La notizia più triste del mio ultimo anno mi è arrivata un attimo prima di mettermi a rianimare un manichino privo di gambe nell’ennesimo corso alla Prelab di Calcinate sulla sicurezza aziendale e i suoi mille e passa misteri. Un messaggio di Marco, tre parole, “è morto Pelucchi”, una cinquantina di secondi dopo il dottore mi ha chiamato per farmi fare pratica e io, sotto shock, ho cannato i quattro passaggi tra lo stupore generale. Strana la vita, ero a tentare di capire come si fa a far ripartire un cuore nell’esatto momento in cui si era fermato il mio.
Ammetto che sono molto triste, giù in un fosso, perché ero legato a Roberto, anche se come capita a noi giornalisti ci vedevamo poco e male. Lui amava come scrivevo, il mio modo strambo, che fa ridere anche quando ho addosso il pianto, io amavo quello che scriveva, le malefatte dei potenti raccontate senza la minima paura delle ritorsioni che spesso arrivano e fanno pure un sacco male.
Il Pelu se ne fotteva. Era un uomo coraggioso perché aveva un’immensa professionalità, quella che lo aveva portato a Milano, redattore della Gazzetta dello Sport, il massimo dei massimi. Per lui manco c’era la possibilità di nascondere una notizia scomoda, se uno fa il giornalista, la deve rivelare andando fino in fondo, evitando sconti, a costo di rischiare il posto o di prendere due sberloni. Inutile dire quanto Pelucchi piacesse a tutti noi, che siamo anime libere, era il migliore della nostra generazione che ha tra i quaranta e i cinquant’anni, credo perché qualsiasi suo articolo ci ricordava la bellezza della stampa quando non ha paura di dire la verità.

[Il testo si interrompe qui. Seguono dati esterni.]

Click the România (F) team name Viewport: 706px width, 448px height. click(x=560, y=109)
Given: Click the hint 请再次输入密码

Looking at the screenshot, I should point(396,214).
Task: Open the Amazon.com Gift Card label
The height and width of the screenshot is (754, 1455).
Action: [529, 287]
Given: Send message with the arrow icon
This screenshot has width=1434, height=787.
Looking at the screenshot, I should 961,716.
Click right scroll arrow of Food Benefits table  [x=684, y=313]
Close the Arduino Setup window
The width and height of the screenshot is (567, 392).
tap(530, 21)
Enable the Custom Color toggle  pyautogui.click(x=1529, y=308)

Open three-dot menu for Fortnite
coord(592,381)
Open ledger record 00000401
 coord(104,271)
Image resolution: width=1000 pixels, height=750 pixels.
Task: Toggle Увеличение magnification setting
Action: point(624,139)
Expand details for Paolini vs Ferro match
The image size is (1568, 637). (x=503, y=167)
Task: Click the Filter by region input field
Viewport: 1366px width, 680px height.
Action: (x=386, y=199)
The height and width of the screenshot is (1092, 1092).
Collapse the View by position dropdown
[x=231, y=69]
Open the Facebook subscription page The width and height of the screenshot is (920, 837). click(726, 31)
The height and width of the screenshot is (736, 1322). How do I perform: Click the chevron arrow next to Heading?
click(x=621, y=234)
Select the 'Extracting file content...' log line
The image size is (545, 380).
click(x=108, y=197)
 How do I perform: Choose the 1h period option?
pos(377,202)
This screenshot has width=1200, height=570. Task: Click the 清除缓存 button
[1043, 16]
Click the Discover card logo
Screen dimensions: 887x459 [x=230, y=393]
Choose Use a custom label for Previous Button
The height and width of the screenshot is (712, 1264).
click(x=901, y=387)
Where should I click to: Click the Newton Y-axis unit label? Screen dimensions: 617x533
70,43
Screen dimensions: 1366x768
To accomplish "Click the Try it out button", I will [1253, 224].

Fino a che si ammalasse, io e Roberto ci scrivevamo cazzate su Messenger quasi ogni giorno, perché il Pelu privato era un’altra cosa, sempre a ridere e a far battute, il più delle volte riguardo alle tante fighe di legno del nostro fantastico universo lavorativo. Incontrarlo di persona era da scappellarsi, veniva a trovarci in redazione sotto Natale, a partite ferme, andavamo a bere un paio di bicchieri al Blu Puro ed era tutto uno scambiarsi notizie di gossip, quello ora sta con quella, quell’altro potrebbe andare a lavorare in quest’altro giornale, il tale direttore rischia di brutto perché il suo quotidiano è a picco. Era piacevole, era leggero, era un bellissimo tipo.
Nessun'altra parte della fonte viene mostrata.